*What the task asks:* Retype every entry below without pictures.

(Records from a collection)
▶
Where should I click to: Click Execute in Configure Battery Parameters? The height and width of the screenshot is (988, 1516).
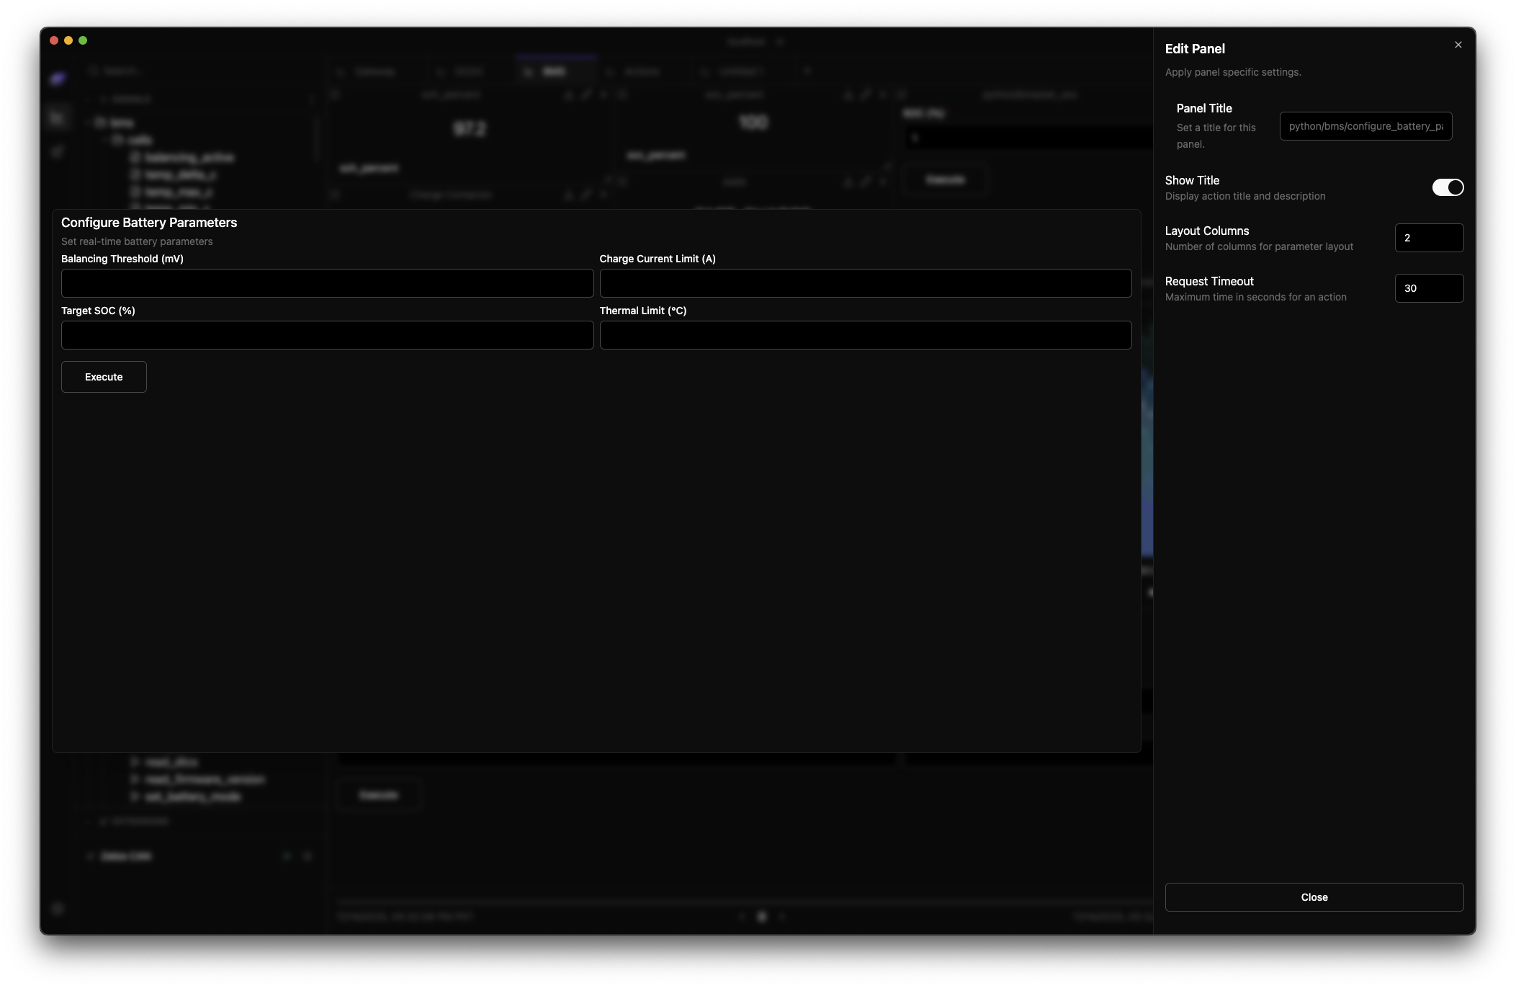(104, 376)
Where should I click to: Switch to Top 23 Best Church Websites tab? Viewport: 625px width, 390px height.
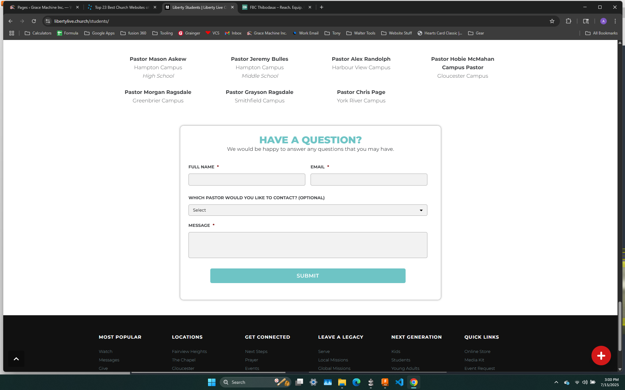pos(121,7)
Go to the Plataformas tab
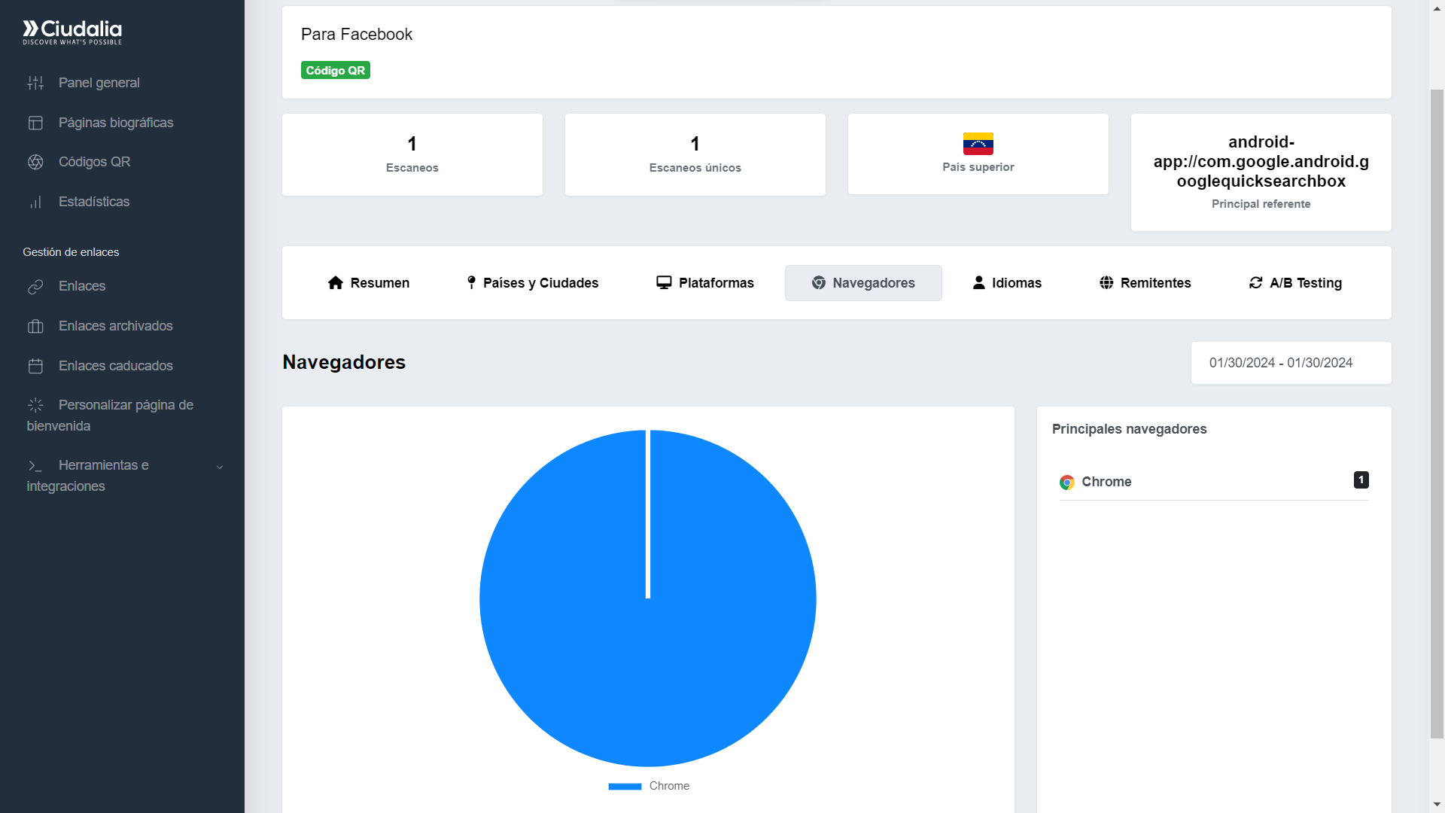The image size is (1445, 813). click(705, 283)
◀
*Answer space:*
Where should I click to: Click Execute in Configure Battery Parameters? The height and width of the screenshot is (988, 1516).
(104, 376)
Where should I click to: Switch to Top 23 Best Church Websites tab? Viewport: 625px width, 390px height.
pos(121,7)
Go to the Plataformas tab
The image size is (1445, 813). click(705, 283)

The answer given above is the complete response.